Your task: Set down, character for character, everything in the records below from the line holding "Given: Click the 806 likes count" down to the line holding "Task: Click the Price", and no other line.

Data to use:
####

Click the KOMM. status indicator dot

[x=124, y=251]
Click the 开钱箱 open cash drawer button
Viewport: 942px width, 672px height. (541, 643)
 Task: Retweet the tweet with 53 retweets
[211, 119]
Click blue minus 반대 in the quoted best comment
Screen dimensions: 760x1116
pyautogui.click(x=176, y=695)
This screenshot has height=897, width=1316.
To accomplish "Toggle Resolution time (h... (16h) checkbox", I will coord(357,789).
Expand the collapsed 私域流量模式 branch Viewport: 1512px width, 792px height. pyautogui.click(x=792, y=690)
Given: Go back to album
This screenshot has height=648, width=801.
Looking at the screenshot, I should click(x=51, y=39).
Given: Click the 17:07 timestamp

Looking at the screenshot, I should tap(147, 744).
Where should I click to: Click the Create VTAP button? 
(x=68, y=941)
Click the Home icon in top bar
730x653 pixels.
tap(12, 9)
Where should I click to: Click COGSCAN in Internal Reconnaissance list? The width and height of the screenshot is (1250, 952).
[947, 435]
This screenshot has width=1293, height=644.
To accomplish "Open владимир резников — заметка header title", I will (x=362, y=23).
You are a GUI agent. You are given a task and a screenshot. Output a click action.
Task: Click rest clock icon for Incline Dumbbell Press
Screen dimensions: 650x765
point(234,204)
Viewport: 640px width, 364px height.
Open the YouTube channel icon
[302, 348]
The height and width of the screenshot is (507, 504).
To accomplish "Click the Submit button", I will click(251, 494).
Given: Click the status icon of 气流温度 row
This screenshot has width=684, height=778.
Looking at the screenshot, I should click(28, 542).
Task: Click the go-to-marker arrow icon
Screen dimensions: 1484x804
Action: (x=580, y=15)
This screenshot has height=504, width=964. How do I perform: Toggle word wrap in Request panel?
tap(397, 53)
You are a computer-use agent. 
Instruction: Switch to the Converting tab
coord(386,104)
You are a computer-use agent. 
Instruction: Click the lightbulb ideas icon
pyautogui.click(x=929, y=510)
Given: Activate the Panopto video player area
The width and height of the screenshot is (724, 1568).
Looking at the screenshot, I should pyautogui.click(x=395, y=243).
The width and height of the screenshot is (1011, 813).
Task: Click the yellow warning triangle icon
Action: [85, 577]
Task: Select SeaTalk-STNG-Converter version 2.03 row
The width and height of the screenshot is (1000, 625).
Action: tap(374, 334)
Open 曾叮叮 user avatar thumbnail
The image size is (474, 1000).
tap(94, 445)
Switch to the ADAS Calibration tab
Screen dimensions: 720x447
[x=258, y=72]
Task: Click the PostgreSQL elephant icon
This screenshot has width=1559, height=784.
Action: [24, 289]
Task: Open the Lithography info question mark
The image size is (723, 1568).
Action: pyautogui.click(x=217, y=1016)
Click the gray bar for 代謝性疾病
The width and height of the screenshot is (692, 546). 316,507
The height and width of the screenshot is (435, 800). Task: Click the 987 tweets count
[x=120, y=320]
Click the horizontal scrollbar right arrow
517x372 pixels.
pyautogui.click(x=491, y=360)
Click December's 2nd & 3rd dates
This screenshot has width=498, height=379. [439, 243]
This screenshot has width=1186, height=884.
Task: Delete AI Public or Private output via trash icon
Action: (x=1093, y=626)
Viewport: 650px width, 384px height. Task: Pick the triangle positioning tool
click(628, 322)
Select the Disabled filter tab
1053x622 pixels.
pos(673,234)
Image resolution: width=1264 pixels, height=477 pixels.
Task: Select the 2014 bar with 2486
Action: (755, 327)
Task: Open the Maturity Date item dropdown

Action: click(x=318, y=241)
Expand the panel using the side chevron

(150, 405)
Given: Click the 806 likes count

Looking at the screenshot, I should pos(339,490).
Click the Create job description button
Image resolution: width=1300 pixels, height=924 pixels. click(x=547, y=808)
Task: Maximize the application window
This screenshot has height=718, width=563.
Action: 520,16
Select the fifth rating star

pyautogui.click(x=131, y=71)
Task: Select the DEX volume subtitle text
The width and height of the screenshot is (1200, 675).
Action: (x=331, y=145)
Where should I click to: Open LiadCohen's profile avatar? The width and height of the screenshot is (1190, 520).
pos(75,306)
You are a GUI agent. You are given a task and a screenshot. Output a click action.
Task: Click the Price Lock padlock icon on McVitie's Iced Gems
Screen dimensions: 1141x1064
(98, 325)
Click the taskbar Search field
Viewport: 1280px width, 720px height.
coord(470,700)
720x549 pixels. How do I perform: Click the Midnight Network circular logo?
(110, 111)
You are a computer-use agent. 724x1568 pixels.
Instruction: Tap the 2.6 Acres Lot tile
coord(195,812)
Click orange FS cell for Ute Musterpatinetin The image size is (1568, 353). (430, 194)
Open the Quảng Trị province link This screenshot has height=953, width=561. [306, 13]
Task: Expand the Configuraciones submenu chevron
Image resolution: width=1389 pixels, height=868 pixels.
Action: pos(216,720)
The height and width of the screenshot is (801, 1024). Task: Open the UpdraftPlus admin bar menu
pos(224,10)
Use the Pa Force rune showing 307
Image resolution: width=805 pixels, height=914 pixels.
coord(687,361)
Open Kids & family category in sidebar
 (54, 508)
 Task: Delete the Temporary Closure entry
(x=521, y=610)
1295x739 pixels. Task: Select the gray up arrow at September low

####

Final answer:
Given: Click the 806 likes count

Looking at the screenshot, I should pos(339,490).
Click the Create job description button
Image resolution: width=1300 pixels, height=924 pixels. click(x=547, y=808)
Task: Maximize the application window
This screenshot has height=718, width=563.
Action: 520,16
Select the fifth rating star

pyautogui.click(x=131, y=71)
Task: Select the DEX volume subtitle text
The width and height of the screenshot is (1200, 675).
Action: (x=331, y=145)
Where should I click to: Open LiadCohen's profile avatar? The width and height of the screenshot is (1190, 520).
pos(75,306)
You are a GUI agent. You are given a task and a screenshot. Output a click action.
Task: Click the Price Lock padlock icon on McVitie's Iced Gems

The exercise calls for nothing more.